(Collection entries)
******

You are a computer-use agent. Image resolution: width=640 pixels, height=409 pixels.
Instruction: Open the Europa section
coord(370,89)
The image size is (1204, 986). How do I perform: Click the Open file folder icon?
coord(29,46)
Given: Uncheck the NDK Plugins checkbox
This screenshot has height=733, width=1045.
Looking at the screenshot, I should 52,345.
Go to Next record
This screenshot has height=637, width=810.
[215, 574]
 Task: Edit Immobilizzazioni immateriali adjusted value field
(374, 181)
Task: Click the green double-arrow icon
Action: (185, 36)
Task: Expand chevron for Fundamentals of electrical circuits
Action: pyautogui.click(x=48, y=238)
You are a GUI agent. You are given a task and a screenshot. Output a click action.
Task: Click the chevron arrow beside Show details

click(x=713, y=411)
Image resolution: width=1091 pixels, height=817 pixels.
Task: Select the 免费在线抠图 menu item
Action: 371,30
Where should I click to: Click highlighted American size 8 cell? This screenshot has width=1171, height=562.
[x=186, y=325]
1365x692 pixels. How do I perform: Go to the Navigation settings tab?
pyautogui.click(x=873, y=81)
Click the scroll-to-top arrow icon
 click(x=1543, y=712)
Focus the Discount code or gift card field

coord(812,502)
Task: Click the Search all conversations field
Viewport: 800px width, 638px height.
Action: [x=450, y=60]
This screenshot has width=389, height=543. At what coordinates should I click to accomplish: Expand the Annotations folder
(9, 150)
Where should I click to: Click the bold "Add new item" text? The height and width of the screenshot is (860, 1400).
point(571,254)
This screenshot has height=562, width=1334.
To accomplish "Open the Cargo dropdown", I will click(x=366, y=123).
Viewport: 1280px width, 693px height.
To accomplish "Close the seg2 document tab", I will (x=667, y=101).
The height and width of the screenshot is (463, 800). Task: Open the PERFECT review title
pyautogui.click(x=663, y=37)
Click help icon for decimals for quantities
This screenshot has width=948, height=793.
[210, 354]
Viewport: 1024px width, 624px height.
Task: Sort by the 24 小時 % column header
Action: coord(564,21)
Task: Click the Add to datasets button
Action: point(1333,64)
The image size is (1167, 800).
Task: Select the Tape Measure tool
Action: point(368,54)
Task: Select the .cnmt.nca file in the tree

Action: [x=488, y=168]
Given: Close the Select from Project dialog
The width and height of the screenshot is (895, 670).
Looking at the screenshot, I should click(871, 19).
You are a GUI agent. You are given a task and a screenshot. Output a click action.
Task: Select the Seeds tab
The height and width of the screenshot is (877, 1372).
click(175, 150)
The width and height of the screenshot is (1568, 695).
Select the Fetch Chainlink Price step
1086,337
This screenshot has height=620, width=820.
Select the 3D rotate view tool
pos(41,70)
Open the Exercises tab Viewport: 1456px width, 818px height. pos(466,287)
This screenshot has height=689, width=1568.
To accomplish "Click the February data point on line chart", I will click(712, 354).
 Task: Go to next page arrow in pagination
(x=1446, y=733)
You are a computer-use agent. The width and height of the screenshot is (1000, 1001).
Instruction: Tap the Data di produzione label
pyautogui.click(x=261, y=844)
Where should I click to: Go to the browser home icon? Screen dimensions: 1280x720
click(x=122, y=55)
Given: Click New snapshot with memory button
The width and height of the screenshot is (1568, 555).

******

### Assignment
Produce a verbatim copy of the lines from the one holding "Instruction: Tap the Data di produzione label" to the final line of the data, and nothing more.

### Finished exercise
Instruction: Tap the Data di produzione label
pyautogui.click(x=261, y=844)
Where should I click to: Go to the browser home icon? Screen dimensions: 1280x720
click(x=122, y=55)
Given: Click New snapshot with memory button
The width and height of the screenshot is (1568, 555).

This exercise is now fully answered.